Base metals prices on the LME are up an average of 0.9% this morning, Tuesday February 14, with three-month aluminium gaining 1.3%, followed by nickel prices that are up 1.1% and zinc prices that are 1% firmer. Copper prices are up the least, with a 0.5% gain to $6,158 per tonne, little changed from this time yesterday.
That said, copper prices rallied to a high of $6,204 per tonne yesterday, February 13, but struggled to hold on to the higher numbers. Better-than-expected Chinese PPI and CPI data out this morning, however, are providing the markets with some lift. Volume on the LME has been average with 7,980 lots traded, with aluminium volume outpacing that of copper as of 06:37 GMT.
Precious metals are generally holding up well, indeed better than expected, up an average of 0.5%, with the PGMs up an average of 0.7%. Meanwhile, gold and silver prices are up 0.3% and 0.2% respectively, with spot gold prices at $1,229.45 per oz. Yesterday prices were off an average of 0.9%, with gold prices trading down to a low of $1,219.05 per oz, although bargain hunting was evident judging by the underlying tail on yesterday’s candlestick.
In Shanghai this morning, the base metals on the SHFE are up an average of 0.9%, although lead and zinc are bucking the trend, down 0.1% and 0.2% respectively, while aluminium is leading the advance with a 2% rise. The rest are up between 1.1% for copper (50,110 yuan per tonne) and 1.5% for nickel. Spot copper in Changjiang is down 0.4% at 49,300-49,500 yuan per tonne, but the fact it is lower while the futures are up suggests that the spot prices was established earlier in the day when prices were lower – with the Chinese CPI and PPI data then lifting prices.
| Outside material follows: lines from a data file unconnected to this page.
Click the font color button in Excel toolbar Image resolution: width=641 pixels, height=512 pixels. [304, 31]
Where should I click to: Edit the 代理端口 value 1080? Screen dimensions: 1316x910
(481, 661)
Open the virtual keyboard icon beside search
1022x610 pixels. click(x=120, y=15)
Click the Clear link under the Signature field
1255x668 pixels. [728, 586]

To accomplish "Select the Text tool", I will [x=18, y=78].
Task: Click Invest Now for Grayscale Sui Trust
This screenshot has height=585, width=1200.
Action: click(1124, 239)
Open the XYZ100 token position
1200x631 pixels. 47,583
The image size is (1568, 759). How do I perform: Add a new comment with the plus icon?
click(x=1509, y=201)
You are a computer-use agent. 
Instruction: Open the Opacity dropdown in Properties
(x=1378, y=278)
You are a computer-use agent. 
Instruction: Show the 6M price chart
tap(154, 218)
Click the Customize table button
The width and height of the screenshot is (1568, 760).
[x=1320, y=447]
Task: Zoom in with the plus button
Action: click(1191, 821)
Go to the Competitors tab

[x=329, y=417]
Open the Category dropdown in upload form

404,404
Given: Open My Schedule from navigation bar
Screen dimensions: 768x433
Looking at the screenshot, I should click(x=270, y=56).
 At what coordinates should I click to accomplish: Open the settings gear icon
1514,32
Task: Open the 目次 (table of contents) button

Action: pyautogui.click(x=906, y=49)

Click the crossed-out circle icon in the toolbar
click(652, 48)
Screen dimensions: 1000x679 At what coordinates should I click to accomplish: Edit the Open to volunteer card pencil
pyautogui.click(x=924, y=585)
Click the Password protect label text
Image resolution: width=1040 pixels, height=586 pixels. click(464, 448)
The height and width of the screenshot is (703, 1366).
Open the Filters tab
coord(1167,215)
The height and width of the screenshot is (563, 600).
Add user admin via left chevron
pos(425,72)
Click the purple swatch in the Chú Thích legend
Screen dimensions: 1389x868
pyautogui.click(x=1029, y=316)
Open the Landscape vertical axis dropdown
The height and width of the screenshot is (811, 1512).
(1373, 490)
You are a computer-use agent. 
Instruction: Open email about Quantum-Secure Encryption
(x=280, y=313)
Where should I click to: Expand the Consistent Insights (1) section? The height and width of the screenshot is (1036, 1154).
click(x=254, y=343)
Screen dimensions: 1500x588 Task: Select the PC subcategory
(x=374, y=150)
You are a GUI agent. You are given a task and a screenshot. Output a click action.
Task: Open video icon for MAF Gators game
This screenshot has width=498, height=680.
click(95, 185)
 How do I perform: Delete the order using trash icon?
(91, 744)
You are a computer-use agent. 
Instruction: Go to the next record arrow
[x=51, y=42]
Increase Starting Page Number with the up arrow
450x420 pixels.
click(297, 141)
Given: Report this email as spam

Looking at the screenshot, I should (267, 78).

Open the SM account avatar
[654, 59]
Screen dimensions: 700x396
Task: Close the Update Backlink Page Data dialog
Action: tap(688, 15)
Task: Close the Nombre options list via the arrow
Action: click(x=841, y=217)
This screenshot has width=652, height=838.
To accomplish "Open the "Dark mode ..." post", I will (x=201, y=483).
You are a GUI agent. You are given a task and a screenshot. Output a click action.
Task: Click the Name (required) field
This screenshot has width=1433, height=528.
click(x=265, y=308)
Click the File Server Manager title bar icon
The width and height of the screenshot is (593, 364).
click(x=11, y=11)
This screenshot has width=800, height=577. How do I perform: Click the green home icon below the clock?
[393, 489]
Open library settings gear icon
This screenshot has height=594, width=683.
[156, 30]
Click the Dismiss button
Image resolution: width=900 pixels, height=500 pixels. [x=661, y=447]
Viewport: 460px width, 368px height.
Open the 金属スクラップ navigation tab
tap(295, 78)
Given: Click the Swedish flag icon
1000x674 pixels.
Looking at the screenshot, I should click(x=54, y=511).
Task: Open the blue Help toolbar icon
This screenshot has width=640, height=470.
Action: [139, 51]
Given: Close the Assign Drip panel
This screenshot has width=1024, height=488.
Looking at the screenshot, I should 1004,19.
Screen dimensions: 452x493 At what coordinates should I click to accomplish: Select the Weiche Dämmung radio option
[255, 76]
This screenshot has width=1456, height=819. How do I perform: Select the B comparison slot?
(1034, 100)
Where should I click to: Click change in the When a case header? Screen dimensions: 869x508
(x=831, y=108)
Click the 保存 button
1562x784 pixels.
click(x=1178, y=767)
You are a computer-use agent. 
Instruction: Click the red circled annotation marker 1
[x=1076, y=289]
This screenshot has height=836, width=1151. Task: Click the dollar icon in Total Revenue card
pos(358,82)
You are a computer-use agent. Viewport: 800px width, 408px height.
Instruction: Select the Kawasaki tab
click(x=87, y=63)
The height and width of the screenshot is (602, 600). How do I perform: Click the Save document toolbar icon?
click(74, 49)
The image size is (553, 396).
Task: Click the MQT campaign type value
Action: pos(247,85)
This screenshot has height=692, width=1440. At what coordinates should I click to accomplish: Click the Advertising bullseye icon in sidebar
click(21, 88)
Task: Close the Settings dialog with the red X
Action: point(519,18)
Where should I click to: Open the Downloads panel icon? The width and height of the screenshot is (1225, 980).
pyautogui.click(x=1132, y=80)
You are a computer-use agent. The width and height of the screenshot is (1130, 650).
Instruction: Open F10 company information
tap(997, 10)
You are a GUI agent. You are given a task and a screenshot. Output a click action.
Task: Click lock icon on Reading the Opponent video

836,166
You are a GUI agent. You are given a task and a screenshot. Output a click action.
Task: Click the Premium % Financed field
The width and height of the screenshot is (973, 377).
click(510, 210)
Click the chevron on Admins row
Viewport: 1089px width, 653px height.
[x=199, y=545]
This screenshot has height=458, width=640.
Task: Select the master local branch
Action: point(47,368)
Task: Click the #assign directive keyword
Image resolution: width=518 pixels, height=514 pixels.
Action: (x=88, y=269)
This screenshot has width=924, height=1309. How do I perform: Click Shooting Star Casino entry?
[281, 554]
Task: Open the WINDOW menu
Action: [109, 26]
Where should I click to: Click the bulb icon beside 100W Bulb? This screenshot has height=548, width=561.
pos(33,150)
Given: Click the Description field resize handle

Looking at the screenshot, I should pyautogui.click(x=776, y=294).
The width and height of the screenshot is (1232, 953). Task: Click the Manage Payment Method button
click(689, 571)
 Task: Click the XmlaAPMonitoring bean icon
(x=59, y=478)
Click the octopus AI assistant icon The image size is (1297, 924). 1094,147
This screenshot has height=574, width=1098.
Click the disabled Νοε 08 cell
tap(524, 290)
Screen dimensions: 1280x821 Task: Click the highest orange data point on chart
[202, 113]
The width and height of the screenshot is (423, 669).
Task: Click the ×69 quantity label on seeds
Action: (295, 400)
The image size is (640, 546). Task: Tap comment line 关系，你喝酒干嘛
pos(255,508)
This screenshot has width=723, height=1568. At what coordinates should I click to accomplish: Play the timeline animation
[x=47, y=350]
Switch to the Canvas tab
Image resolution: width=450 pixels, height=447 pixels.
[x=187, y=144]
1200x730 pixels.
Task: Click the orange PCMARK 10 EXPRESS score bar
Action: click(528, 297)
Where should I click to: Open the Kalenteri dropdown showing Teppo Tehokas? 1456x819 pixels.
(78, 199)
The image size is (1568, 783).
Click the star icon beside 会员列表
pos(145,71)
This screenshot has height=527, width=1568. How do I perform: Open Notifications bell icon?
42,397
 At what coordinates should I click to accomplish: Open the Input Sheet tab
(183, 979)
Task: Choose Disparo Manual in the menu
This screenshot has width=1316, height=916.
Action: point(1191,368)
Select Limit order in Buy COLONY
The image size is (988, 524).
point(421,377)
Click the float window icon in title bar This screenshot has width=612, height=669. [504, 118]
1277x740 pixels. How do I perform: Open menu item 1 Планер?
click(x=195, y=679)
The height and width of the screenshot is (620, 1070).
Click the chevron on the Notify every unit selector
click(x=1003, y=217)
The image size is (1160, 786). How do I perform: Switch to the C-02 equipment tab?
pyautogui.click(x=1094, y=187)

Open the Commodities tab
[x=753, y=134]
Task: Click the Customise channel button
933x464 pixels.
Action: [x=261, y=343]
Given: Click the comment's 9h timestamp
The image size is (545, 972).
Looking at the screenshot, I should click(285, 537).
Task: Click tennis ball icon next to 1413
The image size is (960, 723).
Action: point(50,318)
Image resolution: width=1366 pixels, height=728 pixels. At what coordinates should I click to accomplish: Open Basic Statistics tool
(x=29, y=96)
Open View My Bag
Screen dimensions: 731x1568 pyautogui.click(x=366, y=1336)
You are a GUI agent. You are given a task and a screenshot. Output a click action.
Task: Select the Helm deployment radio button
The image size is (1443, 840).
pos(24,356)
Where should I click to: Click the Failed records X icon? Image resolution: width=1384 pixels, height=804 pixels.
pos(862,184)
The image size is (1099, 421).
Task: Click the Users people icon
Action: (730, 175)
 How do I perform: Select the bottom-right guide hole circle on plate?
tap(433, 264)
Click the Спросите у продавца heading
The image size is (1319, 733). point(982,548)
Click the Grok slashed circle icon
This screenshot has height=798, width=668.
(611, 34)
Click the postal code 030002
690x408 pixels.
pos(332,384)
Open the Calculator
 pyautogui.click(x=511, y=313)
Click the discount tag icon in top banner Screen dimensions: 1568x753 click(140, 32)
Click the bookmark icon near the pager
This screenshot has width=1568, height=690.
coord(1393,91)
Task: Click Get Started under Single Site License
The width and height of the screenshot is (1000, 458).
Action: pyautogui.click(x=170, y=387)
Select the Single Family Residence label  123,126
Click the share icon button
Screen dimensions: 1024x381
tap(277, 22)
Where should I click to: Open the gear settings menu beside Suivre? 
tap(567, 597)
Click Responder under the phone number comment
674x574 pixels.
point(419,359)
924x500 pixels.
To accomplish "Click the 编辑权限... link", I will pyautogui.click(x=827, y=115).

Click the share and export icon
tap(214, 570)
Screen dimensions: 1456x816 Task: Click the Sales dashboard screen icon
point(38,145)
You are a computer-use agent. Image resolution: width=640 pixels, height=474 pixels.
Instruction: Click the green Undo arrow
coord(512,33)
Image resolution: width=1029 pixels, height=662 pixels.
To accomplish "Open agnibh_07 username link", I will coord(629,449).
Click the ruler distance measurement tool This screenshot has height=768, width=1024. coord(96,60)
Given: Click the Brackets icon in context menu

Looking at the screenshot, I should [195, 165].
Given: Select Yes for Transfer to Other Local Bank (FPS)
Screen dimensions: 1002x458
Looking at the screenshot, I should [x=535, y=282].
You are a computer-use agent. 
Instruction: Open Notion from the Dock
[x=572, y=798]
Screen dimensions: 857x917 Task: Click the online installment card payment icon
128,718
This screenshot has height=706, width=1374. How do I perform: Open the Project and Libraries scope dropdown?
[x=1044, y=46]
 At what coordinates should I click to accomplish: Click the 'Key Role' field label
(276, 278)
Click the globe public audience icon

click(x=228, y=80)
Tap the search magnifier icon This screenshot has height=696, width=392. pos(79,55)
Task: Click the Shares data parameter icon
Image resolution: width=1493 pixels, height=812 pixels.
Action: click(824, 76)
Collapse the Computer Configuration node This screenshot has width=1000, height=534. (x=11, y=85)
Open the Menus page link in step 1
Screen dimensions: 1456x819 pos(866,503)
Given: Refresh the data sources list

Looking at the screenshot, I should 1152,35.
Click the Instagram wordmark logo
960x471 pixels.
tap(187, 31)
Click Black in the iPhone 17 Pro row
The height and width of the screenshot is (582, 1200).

In other metals in China, May iron ore prices on the DCE are up 1.5%, on SHFE steel rebar prices are up 0.4%, gold prices are off 0.1% and silver prices are up 0.6% – silver’s industrial attributes seem to be buoying prices enabling it to loosen its ties with gold prices.
In international markets, spot Brent crude oil prices are off 0.1% at $55.60 per barrel.
Equities were initially stronger yesterday: the Euro Stoxx 50 closed up 1.1% and the Dow continued higher, but then the rally faltered on the news that the White House national security adviser Michael Flynn had resigned – the Dow closed little changed. Markets in Asia are generally quiet this morning with the Nikkei off 1.1%, the Hang Seng, CSI 300 and ASX 200 all off 0.1% and the Kospi off 0.2%. So, more a pause than a correction it would seem.
In FX, the stronger tone in the dollar index was halted on the White House news, with the index recently quoted at 100.85 having set a high at 101.12 yesterday. The pause in the dollar has led to some strengthening in other currencies with the euro at 1.0611, the yen at 113.43, the aussie at 0.7672 and sterling at 1.2538.The yuan has also halted its slide: it was recently quoted at 6.8602 and other emerging market (EM) currencies we follow are for the most part firm, the exception being the ringgit. Firmer EM currencies generally bodes well as it suggests risk-on.
The economic agenda is busy today: as well as the Chinese CPI and PPI, Japan’s revised industrial production improved to 0.7% from 0.5% and Germany preliminary GDP for Q4 climbed to 0.4% from 0.2% in Q3. German CPI remained negative, falling 0.6%, which was unchanged from the previous reading.
Data out later includes Italian and EU GDP, a host of UK price data, German and EU ZEW economic sentiment, EU industrial production and US data includes NFIB small business index, PPI and CPI. In addition, Fed Chair Janet Yellen testifies to the Senate Banking Committee, there is a Fed monetary policy report and FOMC member Robert Kaplan is speaking – see table below for more details.
Base metals prices have regained upward momentum. Although they are having to absorb scale up selling, for now the buying seems stronger than the selling and this morning’s slightly weaker dollar should help. With EM currencies and equities generally showing a risk-on environment there may well be more room on the upside. That said, all eyes will be on Janet Yellen’s semi-annual testimony before the Senate Banking Committee today and the House Financial Services Committee on Wednesday. The market will want to look at Yellen’s broader take on the US economy following the change in leadership and the Fed’s expectations for growth.
Gold prices are holding up well considering the strength in other markets, which suggests that while the opportunity cost of holding gold is high, the market still sees high risks of geopolitical issues developing. The rest of the precious metals are generally following gold’s lead, but are also benefitting more from their industrial attributes. We expect increased volatility around Yellen’s testimony today.